City in Minnesota, United States

St. Martin or Saint Martin, Smartin to locals, is a city in Stearns County, Minnesota, United States. The population was 322 at the 2023 census. It is part of the St. Cloud Metropolitan Statistical Area.

==History==
St. Martin was laid out in 1866, and named after Martin of Tours. St. Martin was incorporated in 1891.

==Geography==
According to the United States Census Bureau, the city has a total area of 0.86 sqmi, all land.

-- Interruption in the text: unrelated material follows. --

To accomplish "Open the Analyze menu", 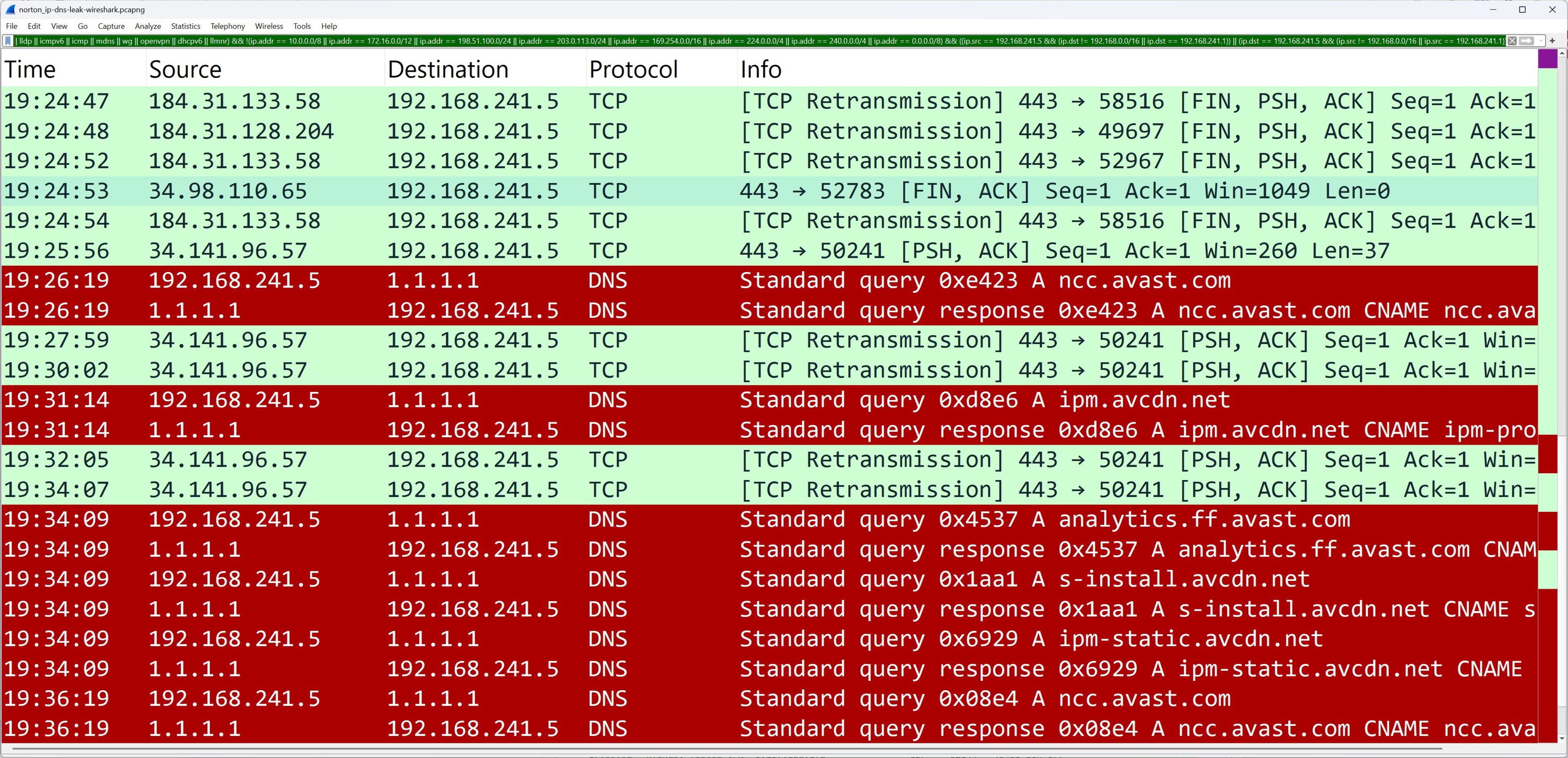I will point(147,26).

Main routes include Stearns County Roads 12 and 195. Stearns County Road 10 is also in the immediate area.

==Demographics==

Historical population
| Census | Pop. | Note | %± |
| 1900 | 170 |  | — |
| 1910 | 177 |  | 4.1% |
| 1920 | 177 |  | 0.0% |
| 1930 | 165 |  | −6.8% |
| 1940 | 183 |  | 10.9% |
| 1950 | 195 |  | 6.6% |
| 1960 | 215 |  | 10.3% |
| 1970 | 188 |  | −12.6% |
| 1980 | 220 |  | 17.0% |
| 1990 | 274 |  | 24.5% |
| 2000 | 278 |  | 1.5% |
| 2010 | 308 |  | 10.8% |
| 2020 | 312 |  | 1.3% |
U.S. Decennial Census

===2010 census===
As of the census of 2010, there were 308 people, 119 households, and 81 families living in the city. The population density was 358.1 PD/sqmi. There were 126 housing units at an average density of 146.5 /sqmi. The racial makeup of the city was 98.1% White and 1.9% from other races. Hispanic or Latino of any race were 3.2% of the population.

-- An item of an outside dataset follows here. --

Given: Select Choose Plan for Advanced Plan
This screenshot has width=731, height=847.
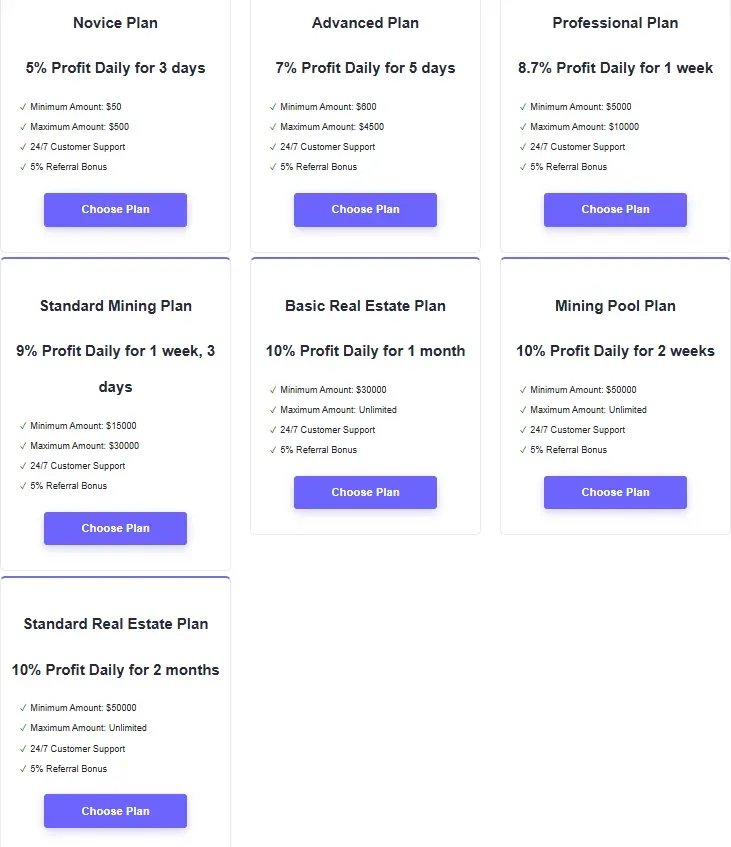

There were 119 households, of which 36.1% had children under the age of 18 living with them, 59.7% were married couples living together, 4.2% had a female householder with no husband present, 4.2% had a male householder with no wife present, and 31.9% were non-families. 25.2% of all households were made up of individuals, and 13.4% had someone living alone who was 65 years of age or older. The average household size was 2.59 and the average family size was 3.09.

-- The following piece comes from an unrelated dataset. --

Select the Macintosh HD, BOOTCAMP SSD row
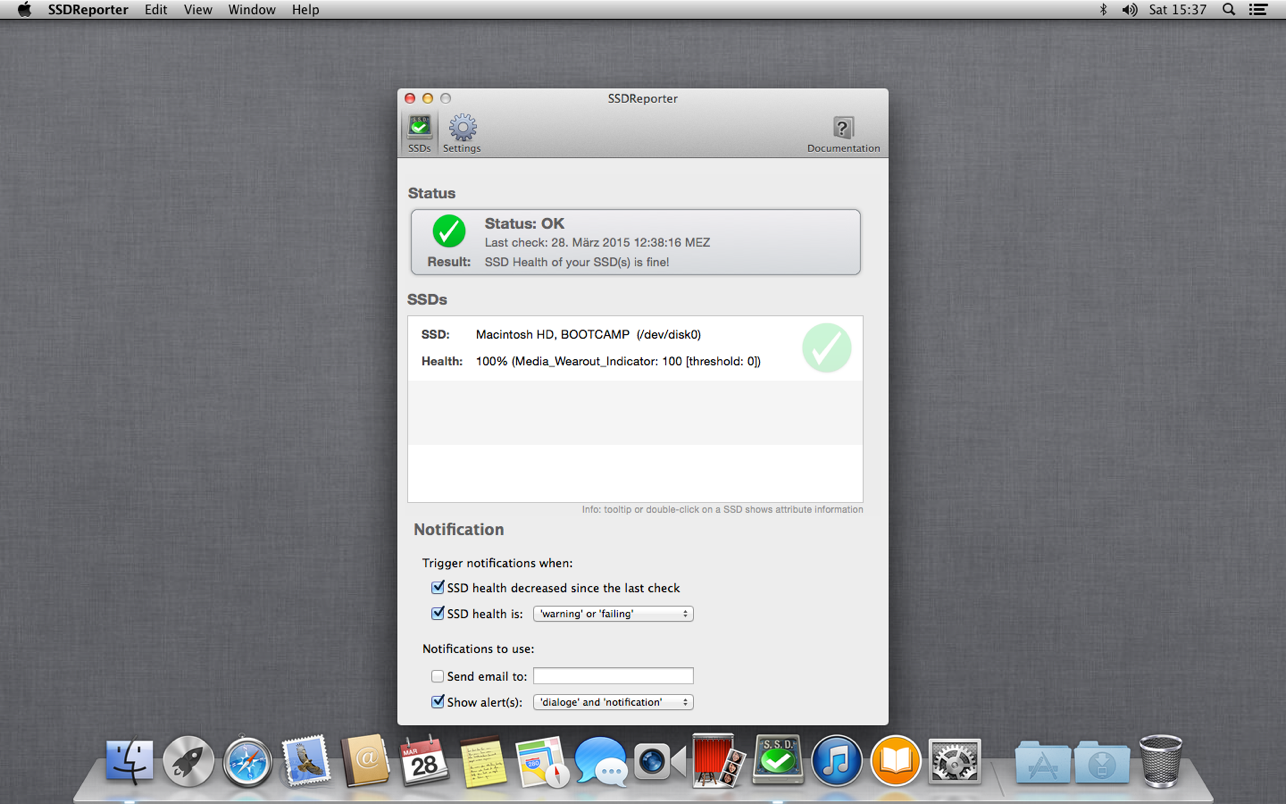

The median age in the city was 31.4 years. 26.3% of residents were under the age of 18; 9.4% were between the ages of 18 and 24; 31.2% were from 25 to 44; 19.1% were from 45 to 64; and 14% were 65 years of age or older. The gender makeup of the city was 51.0% male and 49.0% female.

===2000 census===
As of the census of 2000, there were 278 people, 95 households, and 74 families living in the city. The population density was 292.8 PD/sqmi. There were 98 housing units at an average density of 103.2 /sqmi. The racial makeup of the city was 99.28% White, 0.72% from other races. Hispanic or Latino of any race were 0.72% of the population.

There were 95 households, out of which 46.3% had children under the age of 18 living with them, 69.5% were married couples living together, 6.3% had a female householder with no husband present, and 21.1% were non-families. 17.9% of all households were made up of individuals, and 12.6% had someone living alone who was 65 years of age or older. The average household size was 2.93 and the average family size was 3.32.

In the city, the population was spread out, with 32.7% under the age of 18, 11.9% from 18 to 24, 22.7% from 25 to 44, 14.4% from 45 to 64, and 18.3% who were 65 years of age or older. The median age was 32 years. For every 100 females, there were 93.1 males. For every 100 females age 18 and over, there were 101.1 males.

The median income for a household in the city was $36,786, and the median income for a family was $41,667. Males had a median income of $26,705 versus $21,750 for females. The per capita income for the city was $12,497. About 4.8% of families and 8.3% of the population were below the poverty line, including none of those under the age of eighteen and 41.7% of those 65 or over.

==Arts and culture==

St. Martin is the home to a large bikers gathering every summer sponsored by Doochie's Bad Company Bar. It occurs every July. It is also the home city of the St. Martin Martins amateur baseball team. The Martins have become a state tournament regular in recent years—returning nearly every year. The Martins recently added lights to their baseball field, allowing them to play at night.